I recently had a discussion in a container-selinux issue on why we allow certain capabilities by default for containers. The conversation is around DAC_OVERRIDE, a Linux capability which allows privileged processes, usually root, to ignore ownership and read/write permissions Discretionary Access Control (DAC).
“As @wrabcak notes in Why do you see DAC_OVERRIDE SELinux denials?, In most cases [the use of dac_override] is a bug in the application package, and as @rhatdan notes in SELinux team works to remove DAC_OVERRIDE Permissions, In most cases the requirement for DAC_OVERRIDE is a simple programmer error in the way he sets up his application and can be fixed by adjusting the permissions/ownership on file system objects. Loosening the SELinux constraints should be the last resort and When I look at containers, we allow DAC_OVERRIDE by default, because so many containers are badly written, but I think it would be great for us to be able to remove this permission by default.“
Saying that containers are badly written and need DAC_OVERRIDE is incorrect. Almost all containers actually do not need DAC_OVERRIDE and a whole bunch of other capabilities.
A couple of years ago, I was giving a talk on Goldilocks and the three bears. In this talk, I explain that for container security, we walk a balancing line to try to make containers as secure as possible but still allow most applications to run without turning off security. If users are confronted with permission denied, their instinct is to just do –privileged mode, which turns off almost all container security.
In my blog, Container permission denied: How to diagnose this error, I explained how difficult it is to diagnose permission denied errors. The bottom line when it comes to SELinux confinement of containers is, I went lenient in control of Capabilities and network access.
With container-selinux policy, the main goal is to limit the container’s access to file systems using Mandatory Access Control (MAC).
Discretionary access permissions like capabilities are handled directly in the Linux kernel along with user-namespaces. If SELinux blocked all capability access by default, then we would need to have different types for every combination of capabilities.
podman run --cap-add CAP_DAC_OVERRIDE –security-opt label=type:container_dac_override_t …
Because there are over 40 different Linux capabilities, it would end up with 40 factorial (40!) different types, just for all possible combinations of Linux capabilities. It was possible to use booleans as well, but it is difficult to distinguish which capabilities are more powerful than the others. For example, CAP_SYS_ADMIN is more dangerous than even CAP_DAC_OVERRIDE. Adding 40 or so booleans complicates things too much for the average user, who barely understands Linux security. Similarly, we would need controls for the network stack.
Other parts of the kernel support controlling capabilities and network access.
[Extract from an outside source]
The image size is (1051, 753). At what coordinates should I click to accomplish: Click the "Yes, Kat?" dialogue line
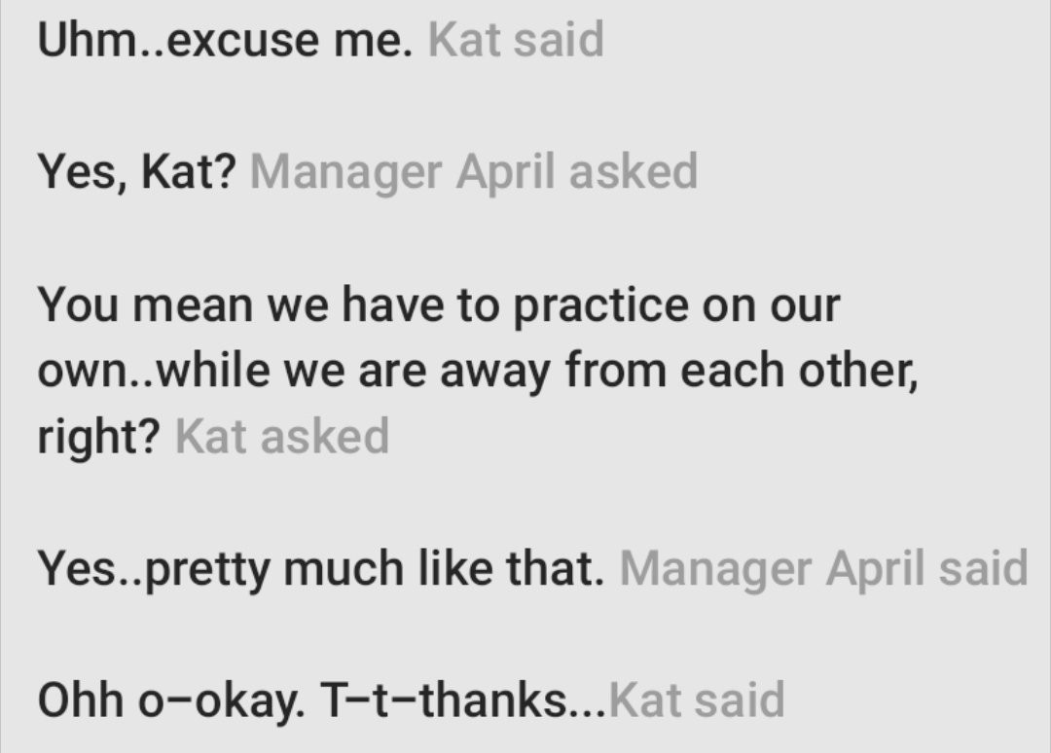click(x=136, y=173)
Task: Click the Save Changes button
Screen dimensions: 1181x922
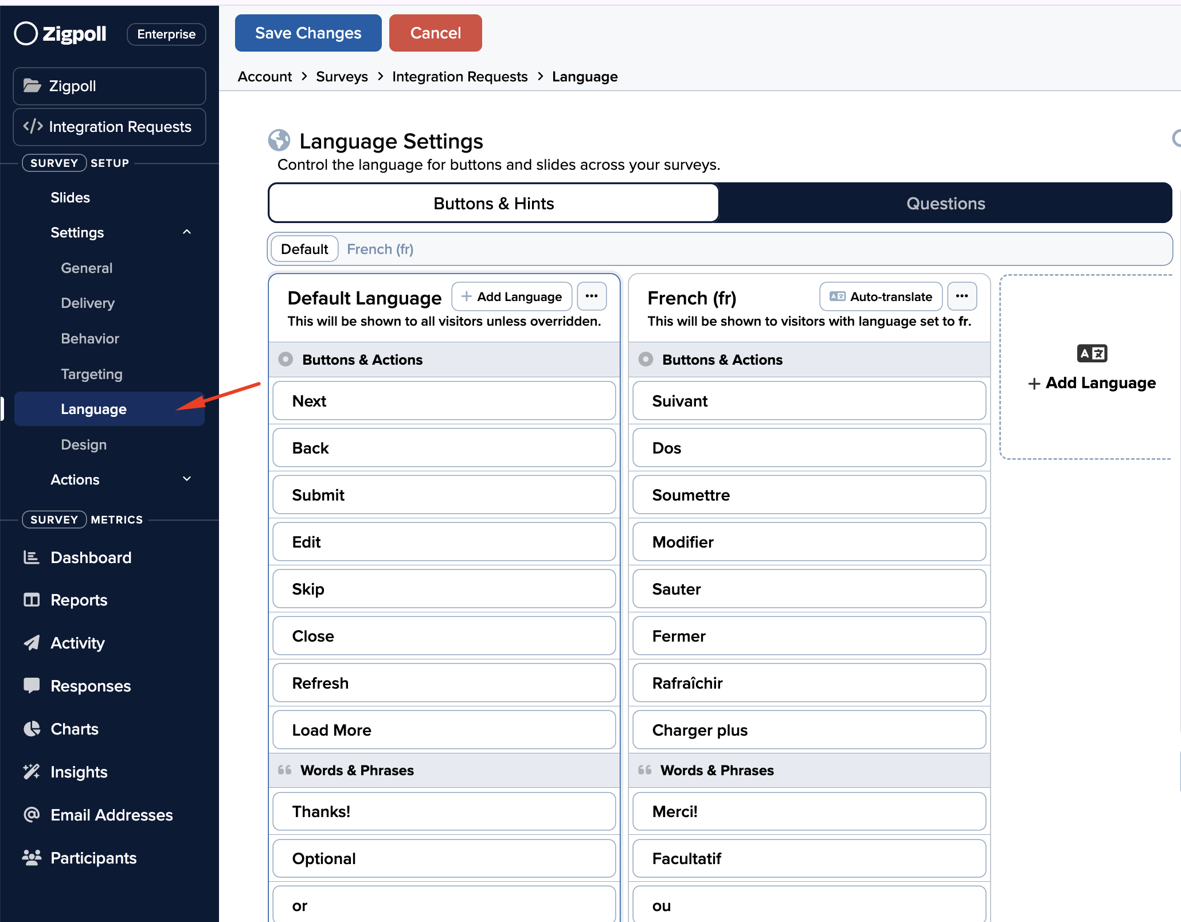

These controls are much more flexible than SELinux type enforcement. In containers, the dropping of container capabilities and the use of network namespaces are both enforced via the same kernel as SELinux. We decided to concentrate on the most common container escape, the file system.
When I wrote the general-purpose container-selinux policy to be used to control containers forced me to make Goldilocks-like compromises. In a perfect world, everyone would run their containers as securely as possible, and users can use a tool like Udica to generate custom policies to further lock down specific containers. You can even go and grab a containers-selinux policy and write your own types to run your containers with. For example:
podman run –security-opt label=type:confined_container_t …
Relying on container engines to control other security subsystems like capabilities like DAC_OVERRIDE has proven effective. The container-selinux package has been used for more than ten years to control millions of containers launched by container engines like Podman, Docker, CRI-O, Containerd, and Buildah. The container SELinux policy runs under container orchestrators like Kubernetes. OpenShift, Red Hat’s Kubernetes, provides separation for them. Furthermore SELinux has been incredibly effective and has blocked many container escapes.